ML Data Pipelines
An ML data pipeline is not a generic data pipeline that happens to produce features — it has specific requirements that general-purpose ETL tools don't address: point-in-time correctness for training, sub-10ms feature lookup for serving, deterministic preprocessing for reproducibility, and schema validation that catches model-breaking changes before they reach production.
How It Works
ML data pipeline — click a stage
Each stage is independently scalable — the validation step can scale horizontally without affecting feature transform throughput.
Click each stage above. Unlike a business intelligence pipeline that serves dashboards, an ML data pipeline serves two distinct consumers: the training job (which needs historical features with correct temporal joins) and the model server (which needs the latest features in under 5ms). The same feature store — described in the Feature Stores lesson — bridges both consumers.
ML data pipelines have stricter requirements than analytics pipelines because errors compound differently: a wrong dashboard number is visible and gets reported; a wrong feature silently degrades model predictions at scale, with no immediate signal beyond slowly deteriorating metrics. Every stage — validation, transformation, feature storage, schema management — must be designed to fail loudly rather than produce silently wrong outputs.
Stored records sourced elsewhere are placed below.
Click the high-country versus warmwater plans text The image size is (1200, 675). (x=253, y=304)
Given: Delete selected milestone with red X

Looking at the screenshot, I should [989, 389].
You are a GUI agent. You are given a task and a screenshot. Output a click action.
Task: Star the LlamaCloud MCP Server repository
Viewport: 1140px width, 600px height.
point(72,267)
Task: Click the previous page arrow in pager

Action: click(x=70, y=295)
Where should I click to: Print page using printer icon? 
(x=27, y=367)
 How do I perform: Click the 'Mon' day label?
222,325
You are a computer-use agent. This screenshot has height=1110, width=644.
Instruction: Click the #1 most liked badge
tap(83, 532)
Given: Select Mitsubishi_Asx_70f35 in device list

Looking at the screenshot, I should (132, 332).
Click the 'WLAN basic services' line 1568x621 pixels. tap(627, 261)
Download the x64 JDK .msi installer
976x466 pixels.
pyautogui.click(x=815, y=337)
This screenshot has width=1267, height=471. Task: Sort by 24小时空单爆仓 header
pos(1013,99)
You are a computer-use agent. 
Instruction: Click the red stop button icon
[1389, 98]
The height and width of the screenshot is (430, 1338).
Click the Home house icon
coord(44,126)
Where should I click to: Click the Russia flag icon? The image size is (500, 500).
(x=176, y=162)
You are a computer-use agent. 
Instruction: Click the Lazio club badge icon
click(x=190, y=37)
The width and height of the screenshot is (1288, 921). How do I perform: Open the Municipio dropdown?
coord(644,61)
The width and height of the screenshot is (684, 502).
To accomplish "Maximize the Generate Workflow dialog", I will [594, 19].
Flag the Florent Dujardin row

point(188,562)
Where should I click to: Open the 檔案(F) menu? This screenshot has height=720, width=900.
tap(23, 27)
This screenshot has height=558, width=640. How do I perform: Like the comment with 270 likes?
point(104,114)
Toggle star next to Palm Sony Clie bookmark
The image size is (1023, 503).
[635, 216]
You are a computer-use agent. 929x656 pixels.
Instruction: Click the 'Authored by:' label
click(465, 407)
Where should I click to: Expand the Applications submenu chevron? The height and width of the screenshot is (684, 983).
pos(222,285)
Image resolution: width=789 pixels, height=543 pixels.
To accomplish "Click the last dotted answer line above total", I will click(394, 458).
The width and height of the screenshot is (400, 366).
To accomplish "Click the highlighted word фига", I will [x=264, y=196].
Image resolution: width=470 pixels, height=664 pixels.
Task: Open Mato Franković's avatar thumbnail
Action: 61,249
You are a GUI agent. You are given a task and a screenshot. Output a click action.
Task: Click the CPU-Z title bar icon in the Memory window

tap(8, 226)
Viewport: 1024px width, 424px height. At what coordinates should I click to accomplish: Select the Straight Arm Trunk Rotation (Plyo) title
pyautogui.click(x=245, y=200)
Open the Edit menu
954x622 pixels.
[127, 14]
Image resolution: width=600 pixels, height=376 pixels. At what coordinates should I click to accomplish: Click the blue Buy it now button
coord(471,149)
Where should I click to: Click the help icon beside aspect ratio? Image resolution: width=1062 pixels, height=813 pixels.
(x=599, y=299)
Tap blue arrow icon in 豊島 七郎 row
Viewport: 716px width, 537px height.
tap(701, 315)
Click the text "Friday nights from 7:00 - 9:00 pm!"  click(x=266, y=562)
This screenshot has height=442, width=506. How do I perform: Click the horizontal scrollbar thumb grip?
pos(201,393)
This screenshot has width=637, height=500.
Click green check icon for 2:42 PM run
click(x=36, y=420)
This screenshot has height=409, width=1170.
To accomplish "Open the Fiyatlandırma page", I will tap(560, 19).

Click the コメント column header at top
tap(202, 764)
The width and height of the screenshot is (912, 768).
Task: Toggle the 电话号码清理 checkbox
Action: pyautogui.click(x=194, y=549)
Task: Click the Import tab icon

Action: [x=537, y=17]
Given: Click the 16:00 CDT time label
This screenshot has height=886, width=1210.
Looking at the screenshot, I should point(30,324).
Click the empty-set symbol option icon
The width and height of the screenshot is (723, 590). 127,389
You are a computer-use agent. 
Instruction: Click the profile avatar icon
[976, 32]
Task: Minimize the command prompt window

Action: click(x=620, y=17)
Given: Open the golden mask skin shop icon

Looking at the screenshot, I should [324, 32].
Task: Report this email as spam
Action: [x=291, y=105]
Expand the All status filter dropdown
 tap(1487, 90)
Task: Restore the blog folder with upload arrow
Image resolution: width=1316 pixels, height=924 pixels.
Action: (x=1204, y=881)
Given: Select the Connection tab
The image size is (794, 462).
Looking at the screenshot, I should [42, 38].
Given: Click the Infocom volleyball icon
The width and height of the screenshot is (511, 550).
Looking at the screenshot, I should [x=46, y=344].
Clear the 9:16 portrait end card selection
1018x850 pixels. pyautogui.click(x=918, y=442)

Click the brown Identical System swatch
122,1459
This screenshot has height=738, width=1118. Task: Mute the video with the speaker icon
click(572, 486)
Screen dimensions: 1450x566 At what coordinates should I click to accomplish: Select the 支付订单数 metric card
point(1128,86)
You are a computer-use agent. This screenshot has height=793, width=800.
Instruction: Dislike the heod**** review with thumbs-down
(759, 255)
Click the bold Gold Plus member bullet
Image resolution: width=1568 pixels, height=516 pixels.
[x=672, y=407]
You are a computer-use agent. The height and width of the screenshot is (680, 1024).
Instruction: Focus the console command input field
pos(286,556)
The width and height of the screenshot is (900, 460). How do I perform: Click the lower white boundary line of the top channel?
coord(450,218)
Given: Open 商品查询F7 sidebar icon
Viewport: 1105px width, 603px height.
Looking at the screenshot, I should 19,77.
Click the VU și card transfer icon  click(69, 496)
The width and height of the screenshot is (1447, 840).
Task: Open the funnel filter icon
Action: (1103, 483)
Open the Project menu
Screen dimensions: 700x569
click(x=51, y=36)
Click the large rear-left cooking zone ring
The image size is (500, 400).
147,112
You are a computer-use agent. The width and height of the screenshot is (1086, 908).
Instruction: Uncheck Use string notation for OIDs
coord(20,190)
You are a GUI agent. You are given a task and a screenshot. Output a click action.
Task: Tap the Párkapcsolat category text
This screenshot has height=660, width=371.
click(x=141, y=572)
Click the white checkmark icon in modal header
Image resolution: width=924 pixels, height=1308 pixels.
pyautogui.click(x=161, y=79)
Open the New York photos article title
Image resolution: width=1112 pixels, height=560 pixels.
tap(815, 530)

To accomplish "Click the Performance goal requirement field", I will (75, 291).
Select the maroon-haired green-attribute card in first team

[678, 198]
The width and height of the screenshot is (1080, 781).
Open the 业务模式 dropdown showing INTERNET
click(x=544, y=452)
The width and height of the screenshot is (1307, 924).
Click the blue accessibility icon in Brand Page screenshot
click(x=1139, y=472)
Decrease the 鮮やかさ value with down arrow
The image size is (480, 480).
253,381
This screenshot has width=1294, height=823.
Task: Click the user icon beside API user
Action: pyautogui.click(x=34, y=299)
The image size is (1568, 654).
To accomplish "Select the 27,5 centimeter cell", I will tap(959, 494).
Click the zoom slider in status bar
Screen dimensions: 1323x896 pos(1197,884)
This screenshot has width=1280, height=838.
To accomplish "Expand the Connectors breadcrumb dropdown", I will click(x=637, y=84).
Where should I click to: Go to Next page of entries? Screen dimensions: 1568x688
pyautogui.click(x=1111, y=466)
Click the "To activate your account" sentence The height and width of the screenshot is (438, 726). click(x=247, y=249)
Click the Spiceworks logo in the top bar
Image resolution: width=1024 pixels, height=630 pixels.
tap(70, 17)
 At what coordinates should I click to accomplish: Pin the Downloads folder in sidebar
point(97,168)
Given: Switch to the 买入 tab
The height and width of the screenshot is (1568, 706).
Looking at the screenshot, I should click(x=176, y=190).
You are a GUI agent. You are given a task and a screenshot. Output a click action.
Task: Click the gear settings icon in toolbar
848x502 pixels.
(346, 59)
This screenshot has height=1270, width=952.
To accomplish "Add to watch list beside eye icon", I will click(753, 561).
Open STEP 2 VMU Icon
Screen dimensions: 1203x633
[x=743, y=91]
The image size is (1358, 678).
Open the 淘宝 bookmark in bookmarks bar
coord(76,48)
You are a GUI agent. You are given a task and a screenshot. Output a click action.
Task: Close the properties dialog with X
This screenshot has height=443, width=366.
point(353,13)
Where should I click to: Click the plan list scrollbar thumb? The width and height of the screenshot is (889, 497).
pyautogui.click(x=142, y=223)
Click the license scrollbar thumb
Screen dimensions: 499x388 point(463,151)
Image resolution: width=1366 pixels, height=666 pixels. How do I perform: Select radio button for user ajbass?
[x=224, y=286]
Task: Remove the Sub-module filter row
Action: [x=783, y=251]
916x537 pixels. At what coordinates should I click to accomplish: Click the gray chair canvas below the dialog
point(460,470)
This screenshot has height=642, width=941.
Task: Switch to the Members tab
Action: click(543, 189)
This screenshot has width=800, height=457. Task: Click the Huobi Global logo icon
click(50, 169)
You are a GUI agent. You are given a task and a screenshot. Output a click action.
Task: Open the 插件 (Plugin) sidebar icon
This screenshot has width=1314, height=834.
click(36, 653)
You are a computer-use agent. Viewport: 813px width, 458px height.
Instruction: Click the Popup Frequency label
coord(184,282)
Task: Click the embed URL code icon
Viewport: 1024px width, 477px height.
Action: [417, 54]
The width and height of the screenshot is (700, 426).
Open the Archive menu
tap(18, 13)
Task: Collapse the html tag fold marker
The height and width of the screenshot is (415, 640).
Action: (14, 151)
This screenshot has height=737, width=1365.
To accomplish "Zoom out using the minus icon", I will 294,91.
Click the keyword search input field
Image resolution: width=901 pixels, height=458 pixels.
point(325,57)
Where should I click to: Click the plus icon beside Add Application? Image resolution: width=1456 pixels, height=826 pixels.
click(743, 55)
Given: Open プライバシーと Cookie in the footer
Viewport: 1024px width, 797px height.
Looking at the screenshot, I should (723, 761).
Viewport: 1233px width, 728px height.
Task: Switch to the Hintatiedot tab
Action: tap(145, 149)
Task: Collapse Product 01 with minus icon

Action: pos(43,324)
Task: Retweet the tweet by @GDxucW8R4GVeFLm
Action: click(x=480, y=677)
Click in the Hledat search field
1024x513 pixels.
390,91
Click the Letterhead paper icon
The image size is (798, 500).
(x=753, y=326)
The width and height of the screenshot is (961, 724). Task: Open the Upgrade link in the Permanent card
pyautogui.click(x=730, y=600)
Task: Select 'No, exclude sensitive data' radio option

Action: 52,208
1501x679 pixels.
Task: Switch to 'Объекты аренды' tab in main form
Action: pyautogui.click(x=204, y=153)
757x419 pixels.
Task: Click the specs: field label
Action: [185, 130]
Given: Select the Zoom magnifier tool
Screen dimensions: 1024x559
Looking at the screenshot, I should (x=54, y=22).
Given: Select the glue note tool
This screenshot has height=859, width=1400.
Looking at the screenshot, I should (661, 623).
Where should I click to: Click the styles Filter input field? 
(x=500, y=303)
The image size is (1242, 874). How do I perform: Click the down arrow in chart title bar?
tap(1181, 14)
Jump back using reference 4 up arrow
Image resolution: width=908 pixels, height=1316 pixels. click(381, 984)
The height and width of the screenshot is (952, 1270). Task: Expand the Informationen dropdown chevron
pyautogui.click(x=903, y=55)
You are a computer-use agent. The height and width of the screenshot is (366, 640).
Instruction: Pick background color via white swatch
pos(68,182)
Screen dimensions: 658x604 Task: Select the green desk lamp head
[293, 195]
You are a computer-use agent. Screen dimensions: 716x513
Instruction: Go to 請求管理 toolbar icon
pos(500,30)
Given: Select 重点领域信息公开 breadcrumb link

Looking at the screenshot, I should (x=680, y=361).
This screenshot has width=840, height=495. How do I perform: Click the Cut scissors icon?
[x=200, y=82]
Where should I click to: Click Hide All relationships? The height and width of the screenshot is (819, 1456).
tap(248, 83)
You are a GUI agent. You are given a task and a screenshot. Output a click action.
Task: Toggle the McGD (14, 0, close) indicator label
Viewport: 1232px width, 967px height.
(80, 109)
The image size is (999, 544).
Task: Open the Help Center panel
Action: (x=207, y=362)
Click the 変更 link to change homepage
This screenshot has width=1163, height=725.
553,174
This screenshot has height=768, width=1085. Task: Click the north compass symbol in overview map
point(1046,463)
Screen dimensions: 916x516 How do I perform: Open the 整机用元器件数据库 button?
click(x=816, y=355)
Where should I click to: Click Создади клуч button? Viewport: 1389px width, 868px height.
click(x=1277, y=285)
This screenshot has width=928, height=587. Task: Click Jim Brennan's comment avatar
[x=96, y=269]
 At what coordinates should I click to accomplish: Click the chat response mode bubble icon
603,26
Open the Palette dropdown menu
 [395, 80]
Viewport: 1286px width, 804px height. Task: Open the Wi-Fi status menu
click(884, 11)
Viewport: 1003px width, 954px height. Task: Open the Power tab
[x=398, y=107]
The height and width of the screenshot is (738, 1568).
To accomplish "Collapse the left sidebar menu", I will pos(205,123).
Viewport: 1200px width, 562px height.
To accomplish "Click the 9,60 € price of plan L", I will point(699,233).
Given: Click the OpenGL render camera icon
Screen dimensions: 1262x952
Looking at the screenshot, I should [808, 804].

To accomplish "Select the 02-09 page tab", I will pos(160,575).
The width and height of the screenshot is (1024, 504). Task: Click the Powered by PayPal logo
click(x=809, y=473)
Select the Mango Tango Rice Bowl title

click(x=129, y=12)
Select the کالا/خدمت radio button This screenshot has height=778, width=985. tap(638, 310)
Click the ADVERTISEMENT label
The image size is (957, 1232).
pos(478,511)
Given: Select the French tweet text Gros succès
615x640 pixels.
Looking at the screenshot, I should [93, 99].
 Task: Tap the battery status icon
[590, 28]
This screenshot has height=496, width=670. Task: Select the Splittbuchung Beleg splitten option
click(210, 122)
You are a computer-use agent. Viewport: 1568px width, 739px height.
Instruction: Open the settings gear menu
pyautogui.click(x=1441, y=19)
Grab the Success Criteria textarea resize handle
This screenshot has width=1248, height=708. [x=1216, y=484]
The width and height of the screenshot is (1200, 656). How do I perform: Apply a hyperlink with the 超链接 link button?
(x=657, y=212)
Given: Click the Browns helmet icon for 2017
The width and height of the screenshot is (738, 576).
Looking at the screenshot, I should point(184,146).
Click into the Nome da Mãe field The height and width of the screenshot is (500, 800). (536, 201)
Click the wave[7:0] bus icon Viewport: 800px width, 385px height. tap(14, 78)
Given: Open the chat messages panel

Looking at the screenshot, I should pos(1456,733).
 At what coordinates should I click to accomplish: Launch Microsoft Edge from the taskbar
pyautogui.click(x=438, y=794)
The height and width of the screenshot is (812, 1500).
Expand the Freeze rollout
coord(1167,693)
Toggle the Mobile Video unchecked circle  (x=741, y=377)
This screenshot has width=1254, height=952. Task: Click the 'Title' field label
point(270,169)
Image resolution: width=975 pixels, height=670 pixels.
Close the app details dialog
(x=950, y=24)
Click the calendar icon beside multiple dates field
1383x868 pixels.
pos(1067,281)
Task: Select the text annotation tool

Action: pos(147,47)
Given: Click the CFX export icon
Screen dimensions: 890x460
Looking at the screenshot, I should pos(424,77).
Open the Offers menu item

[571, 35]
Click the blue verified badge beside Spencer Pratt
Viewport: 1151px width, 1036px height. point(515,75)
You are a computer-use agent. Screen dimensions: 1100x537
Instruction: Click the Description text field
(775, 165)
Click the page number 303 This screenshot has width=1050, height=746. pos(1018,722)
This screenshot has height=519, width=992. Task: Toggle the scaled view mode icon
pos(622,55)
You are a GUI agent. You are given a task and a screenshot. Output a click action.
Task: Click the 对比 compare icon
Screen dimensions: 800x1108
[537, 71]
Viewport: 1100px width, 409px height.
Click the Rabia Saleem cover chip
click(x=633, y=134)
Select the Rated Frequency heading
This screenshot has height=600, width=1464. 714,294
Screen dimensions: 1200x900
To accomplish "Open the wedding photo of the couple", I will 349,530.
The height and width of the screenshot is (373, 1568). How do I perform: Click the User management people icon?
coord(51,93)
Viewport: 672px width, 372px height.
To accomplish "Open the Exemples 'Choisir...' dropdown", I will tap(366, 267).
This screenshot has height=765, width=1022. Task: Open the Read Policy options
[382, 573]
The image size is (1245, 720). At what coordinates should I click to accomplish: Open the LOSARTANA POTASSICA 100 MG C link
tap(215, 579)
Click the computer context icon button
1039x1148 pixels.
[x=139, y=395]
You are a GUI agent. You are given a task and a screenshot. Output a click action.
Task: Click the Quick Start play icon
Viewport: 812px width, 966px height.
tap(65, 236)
This asymmetry in error visibility is why ML data pipelines had to adopt explicit validation at every stage boundary — in analytics pipelines the user is the final validator, but in ML pipelines no human inspects individual feature values, so the pipeline must be its own critic.
Stage 1 — Validation
Every ML pipeline should validate incoming data before applying any transformations. Schema failures that reach model serving silently produce wrong predictions. Validate:
Schema checks: column names, data types, nullable vs required. A new upstream schema that renames user_id to userId breaks the pipeline — the model receives NULLs for all lookups.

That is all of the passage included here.